Apart from the American journalists James Foley and Steven Sotloff, hundreds of pictures have been circulated by Isil of the heads of Syrian government soldiers and other captives, while hundreds of other prisoners have been summarily shot.
The revenge killings were apparently the work of a Shia militia splinter group called the Imam Ali Brigade, after the founding father of Shi’ism, the Islamic world’s fourth caliph.
It is nominally a unit of Asa’ib Ahl al-Haq Brigade, or the League of the Righteous, which kidnapped the British IT engineer Peter Moore in 2007 and killed his four British bodyguards and has since become a powerful fighting unit in both Syrian and Iraqi civil wars.

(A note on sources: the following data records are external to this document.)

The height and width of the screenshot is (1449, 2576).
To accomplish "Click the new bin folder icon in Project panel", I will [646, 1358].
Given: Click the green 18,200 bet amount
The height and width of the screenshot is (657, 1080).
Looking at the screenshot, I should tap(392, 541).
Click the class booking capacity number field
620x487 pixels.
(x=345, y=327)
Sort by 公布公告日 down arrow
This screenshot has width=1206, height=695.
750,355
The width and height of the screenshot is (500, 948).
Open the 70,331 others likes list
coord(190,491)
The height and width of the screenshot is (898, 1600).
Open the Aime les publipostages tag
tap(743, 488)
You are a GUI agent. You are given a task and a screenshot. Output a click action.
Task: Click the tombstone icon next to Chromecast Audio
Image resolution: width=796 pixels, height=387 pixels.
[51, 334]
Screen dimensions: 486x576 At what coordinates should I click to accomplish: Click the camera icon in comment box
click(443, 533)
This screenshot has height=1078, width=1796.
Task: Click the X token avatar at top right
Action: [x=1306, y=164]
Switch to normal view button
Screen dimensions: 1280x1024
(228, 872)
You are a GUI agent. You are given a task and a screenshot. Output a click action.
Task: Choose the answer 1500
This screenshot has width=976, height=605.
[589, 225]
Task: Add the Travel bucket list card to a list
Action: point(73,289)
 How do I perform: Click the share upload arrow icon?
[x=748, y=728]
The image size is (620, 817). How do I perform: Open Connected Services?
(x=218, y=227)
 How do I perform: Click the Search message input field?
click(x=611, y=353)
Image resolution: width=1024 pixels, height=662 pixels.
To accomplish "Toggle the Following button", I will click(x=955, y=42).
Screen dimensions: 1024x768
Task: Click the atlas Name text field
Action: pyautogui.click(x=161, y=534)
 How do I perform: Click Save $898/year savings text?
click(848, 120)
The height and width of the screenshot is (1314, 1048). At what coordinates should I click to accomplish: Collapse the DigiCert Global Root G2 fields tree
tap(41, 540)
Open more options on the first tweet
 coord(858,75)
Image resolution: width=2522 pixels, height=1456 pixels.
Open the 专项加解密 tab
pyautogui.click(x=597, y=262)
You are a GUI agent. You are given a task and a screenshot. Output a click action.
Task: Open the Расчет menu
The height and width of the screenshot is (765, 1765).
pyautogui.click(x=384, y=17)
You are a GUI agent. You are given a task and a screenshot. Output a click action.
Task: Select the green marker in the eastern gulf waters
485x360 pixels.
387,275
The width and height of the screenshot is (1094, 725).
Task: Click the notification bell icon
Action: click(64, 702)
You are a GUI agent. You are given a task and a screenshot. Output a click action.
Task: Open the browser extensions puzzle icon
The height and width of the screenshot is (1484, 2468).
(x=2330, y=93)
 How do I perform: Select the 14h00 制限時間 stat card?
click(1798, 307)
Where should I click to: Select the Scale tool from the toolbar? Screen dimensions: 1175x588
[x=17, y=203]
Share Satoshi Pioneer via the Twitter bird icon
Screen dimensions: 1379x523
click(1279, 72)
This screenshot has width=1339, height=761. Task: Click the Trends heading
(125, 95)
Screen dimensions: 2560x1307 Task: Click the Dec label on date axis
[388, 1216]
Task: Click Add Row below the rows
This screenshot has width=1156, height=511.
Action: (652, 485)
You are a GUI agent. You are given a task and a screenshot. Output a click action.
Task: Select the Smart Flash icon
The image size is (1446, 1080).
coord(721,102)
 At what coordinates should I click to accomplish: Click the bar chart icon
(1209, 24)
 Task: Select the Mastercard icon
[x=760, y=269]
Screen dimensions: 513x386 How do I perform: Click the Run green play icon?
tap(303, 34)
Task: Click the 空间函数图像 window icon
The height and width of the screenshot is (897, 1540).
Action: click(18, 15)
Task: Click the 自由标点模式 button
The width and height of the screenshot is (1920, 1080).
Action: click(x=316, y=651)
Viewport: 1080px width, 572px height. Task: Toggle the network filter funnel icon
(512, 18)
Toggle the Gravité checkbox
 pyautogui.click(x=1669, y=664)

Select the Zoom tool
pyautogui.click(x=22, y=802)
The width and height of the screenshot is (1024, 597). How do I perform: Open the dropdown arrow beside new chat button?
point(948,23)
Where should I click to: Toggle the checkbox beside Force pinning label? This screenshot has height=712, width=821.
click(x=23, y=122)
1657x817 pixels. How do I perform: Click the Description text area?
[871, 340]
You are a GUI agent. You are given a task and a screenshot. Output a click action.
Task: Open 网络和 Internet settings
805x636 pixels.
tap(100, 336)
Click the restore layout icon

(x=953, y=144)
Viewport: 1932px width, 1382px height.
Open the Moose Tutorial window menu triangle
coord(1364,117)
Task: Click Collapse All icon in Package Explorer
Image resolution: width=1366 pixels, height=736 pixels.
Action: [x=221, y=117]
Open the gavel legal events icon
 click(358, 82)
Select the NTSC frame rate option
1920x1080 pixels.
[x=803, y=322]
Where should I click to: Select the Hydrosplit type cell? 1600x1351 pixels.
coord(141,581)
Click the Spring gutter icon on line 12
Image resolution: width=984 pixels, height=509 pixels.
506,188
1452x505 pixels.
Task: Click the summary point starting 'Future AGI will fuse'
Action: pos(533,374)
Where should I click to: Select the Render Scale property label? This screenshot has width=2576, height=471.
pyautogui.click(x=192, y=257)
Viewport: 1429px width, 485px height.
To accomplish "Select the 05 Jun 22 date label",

That brigade in turn split off from the Mahdi Army, the principal Shia militia that fought the Americans in the Iraqi civil war. However Moqtada al-Sadr, the Mahdi Army leader who is now an important power-broker in Iraq’s politics, condemned the beheadings, saying they were “an insult to the true doctrine”.
“Punishment must be announced against those who commit this kind of crimes, whoever they are,” he said.